Last night Vermont Sports was invited to the media preview of the Jay Peak Pump House, the $27 million, 50,000-square-foot water park that celebrates its grand opening today.
The best way I can describe the Pump House is, imagine giving a kid a box of crayons and asking him or her to draw the coolest place ever, and then turning that drawing over to an engineer, architect, and construction firm, and telling them to make it real. Whimsical sculptures give the park a Willy Wonka-esque vibe, cabanas provide an island feel, and the 70-seat bar doesn’t hurt things any either.
But the “rides” are the best part. The Double Barrel is a force to be reckoned with. You can boogie board into the streaming water, and when you’re ready, try tricks like getting on your knees on the board and flipping it. You can also try standing up and surfing on miniature surfboards (about the size of a skateboard). You just can’t be shy about wiping out, in front of a LOT of people.
The other attraction getting a lot of buzz is La Chute, a water slide that drops you 60 feet per second. Josh Gleiner, our gear editor, tried it last night, and when he landed, he said it happened so fast he didn’t know what happened. The slide spits you as fast as 40 mph, and you even go upside down at one point. There are three other slides, which travel outside of the building, and put you in the dark for portions, so you don’t know what to expect.
There’s a bouldering wall (a little challenging with wet hands!) above a pool, so when you drop, the water provides a fun landing. And the “lazy” river encircles the park, so when you’re ready for a break, you can ride a tube to catch your breath. (It’s not that lazy, there are some good waves!)
Admission is $35 per adult per day and $25 for juniors, but Jay is offering some splash and stay specials.
We got a tour of the underbelly last night.

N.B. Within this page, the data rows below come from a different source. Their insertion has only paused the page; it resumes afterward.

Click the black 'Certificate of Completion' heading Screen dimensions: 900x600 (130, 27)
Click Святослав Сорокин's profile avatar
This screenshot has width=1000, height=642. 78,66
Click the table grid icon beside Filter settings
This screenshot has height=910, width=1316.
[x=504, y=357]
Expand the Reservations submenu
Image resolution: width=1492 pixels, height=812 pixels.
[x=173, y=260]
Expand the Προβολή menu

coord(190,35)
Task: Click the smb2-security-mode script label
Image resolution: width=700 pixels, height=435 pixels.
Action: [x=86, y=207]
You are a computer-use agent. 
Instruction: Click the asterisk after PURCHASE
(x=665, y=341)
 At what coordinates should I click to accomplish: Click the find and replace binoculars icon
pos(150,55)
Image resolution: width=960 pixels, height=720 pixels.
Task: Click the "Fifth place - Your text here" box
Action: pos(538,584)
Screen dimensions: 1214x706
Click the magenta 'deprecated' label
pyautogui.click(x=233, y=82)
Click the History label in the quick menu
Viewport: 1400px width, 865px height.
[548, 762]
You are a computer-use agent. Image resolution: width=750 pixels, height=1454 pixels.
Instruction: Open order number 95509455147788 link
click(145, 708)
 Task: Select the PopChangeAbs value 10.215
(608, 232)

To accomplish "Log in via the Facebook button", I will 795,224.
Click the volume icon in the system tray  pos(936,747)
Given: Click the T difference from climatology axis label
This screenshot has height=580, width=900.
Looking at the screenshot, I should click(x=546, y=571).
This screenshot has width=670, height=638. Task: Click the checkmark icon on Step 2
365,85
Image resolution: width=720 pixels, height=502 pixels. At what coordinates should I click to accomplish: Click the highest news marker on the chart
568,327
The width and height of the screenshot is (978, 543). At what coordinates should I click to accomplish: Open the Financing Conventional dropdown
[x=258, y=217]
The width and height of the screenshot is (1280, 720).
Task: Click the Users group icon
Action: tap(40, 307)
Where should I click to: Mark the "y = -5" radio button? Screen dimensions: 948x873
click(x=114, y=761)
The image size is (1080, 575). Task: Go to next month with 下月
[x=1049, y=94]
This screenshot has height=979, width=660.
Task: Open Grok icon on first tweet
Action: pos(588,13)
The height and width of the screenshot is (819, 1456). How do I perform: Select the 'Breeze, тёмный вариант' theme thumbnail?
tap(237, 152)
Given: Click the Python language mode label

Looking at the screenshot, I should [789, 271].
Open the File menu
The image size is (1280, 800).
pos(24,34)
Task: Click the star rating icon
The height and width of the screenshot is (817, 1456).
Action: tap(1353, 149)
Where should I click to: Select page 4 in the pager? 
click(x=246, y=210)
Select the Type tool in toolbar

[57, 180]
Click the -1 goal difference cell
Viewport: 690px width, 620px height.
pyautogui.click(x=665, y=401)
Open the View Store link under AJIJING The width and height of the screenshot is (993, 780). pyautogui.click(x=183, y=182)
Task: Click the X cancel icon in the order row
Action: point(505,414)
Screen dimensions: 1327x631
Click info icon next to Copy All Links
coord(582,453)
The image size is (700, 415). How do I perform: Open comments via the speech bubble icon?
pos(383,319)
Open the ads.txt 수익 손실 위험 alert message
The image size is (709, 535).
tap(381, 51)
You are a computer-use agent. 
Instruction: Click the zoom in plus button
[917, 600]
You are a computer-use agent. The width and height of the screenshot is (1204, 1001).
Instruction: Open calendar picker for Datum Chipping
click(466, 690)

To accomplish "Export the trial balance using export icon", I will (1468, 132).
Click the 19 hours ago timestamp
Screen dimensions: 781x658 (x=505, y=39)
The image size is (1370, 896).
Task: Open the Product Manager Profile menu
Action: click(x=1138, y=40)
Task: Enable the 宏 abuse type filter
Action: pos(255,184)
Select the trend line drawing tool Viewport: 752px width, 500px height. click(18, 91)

One of the nice aspects of this park is the lack of chlorine smell. Jay is only using about 2 parts per million of chlorine, while most public pools use about 5 ppm. Jay is using UV rays to help sterilize the water.
And, they’re capturing heat generated to refrigerate the nearby ice rink, and pumping that heat underground, to the water park, to heat the water.
It is especially great that this park is in the Northeast Kingdom, the poorest and most rural part of Vermont. This is the kind of world-class attraction that we imagine will bring a lot of tourists to Jay, and help infuse the local economy (Jay has already gone on a hiring spree, and we met many of the new employees last night. It was nice to see how happy they were and how much it seemed that they loved their job).
For those of us who live here, it’s really exciting to have something this cool in our backyard!